## WHAT IS NEEDED
Every line of the following records that includes "from" should be copied.

(Saved entries)
****

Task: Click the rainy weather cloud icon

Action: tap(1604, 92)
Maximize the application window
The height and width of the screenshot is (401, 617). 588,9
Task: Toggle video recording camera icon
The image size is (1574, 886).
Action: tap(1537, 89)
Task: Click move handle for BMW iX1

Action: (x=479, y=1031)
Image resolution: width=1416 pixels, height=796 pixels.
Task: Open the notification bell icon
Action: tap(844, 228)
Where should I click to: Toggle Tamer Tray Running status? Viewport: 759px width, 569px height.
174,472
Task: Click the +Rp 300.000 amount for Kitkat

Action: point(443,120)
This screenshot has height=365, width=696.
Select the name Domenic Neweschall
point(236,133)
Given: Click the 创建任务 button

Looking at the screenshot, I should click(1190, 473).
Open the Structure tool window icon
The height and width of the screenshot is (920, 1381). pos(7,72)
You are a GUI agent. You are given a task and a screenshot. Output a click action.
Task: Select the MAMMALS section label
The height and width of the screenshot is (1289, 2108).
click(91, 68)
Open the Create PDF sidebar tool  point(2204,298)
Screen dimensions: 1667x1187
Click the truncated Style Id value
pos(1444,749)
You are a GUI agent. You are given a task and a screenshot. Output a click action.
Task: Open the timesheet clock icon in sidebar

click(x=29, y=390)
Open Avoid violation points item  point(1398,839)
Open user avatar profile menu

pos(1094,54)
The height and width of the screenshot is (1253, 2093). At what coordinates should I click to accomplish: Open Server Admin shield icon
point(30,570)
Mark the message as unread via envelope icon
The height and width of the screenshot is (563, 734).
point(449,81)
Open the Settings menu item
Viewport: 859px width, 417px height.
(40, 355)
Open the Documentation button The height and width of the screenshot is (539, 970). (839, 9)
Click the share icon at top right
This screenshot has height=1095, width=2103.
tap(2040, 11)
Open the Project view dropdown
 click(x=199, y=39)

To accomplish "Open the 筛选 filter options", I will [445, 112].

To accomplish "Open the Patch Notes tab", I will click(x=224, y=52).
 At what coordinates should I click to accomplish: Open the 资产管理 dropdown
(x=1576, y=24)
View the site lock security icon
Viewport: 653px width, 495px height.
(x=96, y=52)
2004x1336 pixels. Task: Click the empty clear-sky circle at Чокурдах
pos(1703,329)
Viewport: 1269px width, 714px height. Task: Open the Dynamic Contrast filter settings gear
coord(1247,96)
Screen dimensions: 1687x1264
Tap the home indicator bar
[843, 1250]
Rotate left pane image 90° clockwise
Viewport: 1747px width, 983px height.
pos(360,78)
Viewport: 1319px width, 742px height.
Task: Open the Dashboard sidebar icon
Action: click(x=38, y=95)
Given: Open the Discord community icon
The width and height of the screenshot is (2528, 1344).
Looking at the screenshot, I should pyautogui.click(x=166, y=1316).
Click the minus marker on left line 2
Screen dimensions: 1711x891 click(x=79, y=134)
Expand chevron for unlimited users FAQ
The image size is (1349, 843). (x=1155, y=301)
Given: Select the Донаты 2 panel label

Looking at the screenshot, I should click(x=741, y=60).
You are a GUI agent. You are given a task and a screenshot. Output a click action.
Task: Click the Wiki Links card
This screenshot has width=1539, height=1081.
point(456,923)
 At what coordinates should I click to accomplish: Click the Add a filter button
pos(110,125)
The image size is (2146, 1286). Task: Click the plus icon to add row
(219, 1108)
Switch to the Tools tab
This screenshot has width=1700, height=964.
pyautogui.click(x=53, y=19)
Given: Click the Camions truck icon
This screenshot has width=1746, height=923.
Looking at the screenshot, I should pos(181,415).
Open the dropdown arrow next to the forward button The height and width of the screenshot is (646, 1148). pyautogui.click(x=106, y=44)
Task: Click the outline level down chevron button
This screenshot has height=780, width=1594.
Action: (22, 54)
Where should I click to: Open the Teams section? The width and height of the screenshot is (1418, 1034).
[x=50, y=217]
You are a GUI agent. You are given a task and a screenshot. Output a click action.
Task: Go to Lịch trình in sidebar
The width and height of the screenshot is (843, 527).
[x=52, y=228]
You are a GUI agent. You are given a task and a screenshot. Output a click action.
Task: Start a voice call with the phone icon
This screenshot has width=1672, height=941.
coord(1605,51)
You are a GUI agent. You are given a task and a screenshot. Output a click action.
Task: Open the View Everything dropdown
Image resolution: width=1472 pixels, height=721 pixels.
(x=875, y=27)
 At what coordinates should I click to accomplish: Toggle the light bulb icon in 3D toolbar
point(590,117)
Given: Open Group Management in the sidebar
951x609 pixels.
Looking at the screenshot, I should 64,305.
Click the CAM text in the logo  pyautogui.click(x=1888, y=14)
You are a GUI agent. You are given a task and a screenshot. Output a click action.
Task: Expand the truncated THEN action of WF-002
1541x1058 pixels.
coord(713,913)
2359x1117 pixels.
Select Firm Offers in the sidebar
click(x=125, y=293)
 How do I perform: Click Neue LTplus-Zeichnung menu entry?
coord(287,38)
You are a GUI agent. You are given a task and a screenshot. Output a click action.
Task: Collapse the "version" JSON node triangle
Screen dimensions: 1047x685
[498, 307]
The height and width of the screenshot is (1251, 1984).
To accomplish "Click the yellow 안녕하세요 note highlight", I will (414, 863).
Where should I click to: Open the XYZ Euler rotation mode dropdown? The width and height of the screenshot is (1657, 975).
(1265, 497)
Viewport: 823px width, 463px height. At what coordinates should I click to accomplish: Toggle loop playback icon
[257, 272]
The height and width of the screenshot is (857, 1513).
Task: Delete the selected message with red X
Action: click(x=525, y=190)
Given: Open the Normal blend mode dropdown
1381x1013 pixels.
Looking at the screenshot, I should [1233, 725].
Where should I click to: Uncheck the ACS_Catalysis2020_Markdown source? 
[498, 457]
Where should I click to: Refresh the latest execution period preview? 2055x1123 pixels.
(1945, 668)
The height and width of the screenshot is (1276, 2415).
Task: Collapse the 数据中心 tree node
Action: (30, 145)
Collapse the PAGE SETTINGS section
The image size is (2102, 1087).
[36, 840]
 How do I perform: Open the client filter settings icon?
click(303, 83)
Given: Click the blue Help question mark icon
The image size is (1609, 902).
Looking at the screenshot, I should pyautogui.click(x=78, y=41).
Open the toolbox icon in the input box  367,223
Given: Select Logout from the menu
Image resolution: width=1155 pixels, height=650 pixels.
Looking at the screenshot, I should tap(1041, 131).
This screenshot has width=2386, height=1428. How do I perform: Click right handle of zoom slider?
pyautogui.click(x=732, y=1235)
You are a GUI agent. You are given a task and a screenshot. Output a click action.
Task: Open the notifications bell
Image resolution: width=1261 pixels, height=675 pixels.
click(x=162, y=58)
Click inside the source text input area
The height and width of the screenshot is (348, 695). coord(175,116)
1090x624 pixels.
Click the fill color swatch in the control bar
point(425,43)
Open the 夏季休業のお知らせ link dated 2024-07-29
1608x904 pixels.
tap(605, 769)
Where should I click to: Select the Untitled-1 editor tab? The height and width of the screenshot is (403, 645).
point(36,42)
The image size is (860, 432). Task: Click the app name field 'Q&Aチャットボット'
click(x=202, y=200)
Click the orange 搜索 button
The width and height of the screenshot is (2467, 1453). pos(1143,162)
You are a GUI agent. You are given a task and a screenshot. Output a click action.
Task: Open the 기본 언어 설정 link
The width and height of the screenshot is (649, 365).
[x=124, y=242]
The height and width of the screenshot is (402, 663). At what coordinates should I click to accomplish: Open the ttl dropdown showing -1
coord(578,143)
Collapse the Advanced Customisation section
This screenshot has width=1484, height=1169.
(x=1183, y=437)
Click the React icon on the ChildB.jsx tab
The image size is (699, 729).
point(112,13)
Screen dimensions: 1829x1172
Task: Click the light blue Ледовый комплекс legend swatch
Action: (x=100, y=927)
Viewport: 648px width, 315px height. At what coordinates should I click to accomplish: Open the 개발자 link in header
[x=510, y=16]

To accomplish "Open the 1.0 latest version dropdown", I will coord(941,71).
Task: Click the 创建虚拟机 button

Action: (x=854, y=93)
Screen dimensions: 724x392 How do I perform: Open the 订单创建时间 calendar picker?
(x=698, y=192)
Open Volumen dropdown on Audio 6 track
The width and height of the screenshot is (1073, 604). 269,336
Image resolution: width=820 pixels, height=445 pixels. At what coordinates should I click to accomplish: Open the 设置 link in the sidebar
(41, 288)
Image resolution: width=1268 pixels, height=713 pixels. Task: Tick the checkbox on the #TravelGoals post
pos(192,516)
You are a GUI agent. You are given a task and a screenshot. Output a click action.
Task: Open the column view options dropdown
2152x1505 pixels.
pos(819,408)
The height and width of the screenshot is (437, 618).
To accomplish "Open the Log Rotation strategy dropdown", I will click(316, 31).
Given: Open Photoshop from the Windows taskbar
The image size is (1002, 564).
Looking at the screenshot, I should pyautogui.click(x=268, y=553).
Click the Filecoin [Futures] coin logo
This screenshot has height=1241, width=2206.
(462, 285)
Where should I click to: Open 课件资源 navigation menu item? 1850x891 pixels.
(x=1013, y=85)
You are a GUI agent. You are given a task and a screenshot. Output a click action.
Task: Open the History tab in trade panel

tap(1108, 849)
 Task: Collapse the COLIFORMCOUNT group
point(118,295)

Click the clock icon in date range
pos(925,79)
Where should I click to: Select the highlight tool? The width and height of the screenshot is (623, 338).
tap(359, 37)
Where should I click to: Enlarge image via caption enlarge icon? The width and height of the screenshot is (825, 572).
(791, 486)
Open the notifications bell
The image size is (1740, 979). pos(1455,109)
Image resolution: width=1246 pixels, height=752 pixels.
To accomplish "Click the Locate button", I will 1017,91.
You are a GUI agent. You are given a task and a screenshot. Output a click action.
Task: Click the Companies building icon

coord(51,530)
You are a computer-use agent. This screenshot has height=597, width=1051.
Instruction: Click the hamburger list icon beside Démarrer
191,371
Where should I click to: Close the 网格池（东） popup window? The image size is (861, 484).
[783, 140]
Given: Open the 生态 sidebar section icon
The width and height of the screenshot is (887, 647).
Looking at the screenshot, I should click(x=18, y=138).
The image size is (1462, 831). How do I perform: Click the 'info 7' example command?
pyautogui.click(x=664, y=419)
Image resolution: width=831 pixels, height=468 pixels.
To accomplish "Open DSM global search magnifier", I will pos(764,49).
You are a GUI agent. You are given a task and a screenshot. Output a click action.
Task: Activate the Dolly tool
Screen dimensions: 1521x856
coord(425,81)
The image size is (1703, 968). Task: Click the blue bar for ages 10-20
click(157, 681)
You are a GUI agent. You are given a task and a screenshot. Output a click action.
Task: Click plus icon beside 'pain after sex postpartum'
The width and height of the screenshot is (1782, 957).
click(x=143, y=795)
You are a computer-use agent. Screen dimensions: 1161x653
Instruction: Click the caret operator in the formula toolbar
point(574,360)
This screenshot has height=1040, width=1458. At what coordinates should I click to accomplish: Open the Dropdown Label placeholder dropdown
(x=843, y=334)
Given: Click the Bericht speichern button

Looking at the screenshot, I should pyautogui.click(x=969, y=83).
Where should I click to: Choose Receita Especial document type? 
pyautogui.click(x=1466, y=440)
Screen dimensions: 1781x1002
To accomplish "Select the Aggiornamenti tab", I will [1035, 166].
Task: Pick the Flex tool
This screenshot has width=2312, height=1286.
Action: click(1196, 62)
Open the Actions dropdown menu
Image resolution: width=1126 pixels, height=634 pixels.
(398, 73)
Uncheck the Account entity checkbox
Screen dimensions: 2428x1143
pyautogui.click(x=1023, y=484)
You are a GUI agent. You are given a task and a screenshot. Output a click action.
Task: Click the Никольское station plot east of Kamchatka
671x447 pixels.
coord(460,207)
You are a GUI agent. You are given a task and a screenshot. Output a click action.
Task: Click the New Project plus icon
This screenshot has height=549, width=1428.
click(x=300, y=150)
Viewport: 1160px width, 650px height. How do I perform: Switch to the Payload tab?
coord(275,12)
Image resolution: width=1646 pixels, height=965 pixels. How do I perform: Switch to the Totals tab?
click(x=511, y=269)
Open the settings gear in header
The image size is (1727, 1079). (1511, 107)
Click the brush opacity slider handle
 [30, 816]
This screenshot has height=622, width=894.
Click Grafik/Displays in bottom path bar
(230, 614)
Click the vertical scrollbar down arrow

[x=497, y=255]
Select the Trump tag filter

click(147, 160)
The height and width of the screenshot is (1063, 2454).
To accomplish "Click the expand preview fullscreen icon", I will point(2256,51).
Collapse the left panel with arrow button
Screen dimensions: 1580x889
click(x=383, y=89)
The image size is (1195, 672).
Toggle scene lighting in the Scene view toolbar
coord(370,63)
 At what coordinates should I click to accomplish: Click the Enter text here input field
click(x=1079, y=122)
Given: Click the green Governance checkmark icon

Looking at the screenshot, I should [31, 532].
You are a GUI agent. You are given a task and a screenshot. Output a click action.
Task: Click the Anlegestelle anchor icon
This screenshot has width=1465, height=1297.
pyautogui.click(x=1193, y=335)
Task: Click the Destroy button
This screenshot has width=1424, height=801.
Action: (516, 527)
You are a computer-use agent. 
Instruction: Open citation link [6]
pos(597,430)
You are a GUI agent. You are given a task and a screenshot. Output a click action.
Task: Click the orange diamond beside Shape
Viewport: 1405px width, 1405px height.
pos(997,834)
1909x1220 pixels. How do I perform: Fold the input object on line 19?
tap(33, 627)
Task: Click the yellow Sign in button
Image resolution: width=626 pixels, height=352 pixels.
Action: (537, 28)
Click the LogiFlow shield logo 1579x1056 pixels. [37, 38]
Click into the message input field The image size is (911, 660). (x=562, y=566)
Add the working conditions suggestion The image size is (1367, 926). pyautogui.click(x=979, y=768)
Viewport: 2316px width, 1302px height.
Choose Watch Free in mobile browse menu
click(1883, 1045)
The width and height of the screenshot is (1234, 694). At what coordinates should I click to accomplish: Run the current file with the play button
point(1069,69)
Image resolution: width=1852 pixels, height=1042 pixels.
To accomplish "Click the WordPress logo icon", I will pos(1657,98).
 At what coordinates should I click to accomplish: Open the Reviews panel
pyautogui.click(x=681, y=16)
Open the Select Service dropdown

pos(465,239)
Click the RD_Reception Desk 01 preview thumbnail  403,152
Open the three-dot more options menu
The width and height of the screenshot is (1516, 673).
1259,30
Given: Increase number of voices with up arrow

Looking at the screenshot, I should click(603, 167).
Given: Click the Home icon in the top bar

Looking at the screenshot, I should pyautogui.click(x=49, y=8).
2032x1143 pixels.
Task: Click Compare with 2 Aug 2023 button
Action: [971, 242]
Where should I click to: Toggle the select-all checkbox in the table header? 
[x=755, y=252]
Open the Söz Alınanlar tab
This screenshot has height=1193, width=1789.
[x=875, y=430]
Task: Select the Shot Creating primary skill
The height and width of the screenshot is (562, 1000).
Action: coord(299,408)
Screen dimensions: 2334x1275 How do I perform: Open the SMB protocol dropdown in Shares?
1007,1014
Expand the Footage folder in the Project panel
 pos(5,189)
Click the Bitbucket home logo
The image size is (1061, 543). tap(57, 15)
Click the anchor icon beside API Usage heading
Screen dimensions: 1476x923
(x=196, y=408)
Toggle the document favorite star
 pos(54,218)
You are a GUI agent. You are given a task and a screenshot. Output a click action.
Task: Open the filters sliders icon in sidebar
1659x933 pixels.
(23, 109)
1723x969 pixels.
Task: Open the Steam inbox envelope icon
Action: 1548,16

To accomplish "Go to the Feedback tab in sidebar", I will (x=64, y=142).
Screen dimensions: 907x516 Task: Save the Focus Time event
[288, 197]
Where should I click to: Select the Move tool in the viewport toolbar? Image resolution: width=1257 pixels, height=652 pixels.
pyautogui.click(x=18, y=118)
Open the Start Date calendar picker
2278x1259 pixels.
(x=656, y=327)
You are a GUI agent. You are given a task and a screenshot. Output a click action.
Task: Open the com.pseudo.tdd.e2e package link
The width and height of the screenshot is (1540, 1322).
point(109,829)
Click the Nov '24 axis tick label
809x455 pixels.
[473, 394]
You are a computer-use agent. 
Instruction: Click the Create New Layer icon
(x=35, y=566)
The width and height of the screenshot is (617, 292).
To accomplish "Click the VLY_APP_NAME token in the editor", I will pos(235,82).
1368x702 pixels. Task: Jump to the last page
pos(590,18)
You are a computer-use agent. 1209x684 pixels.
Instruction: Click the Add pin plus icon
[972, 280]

****

## ANSWER BOX
Given: Select Logout from the menu
Given: Open Photoshop from the Windows taskbar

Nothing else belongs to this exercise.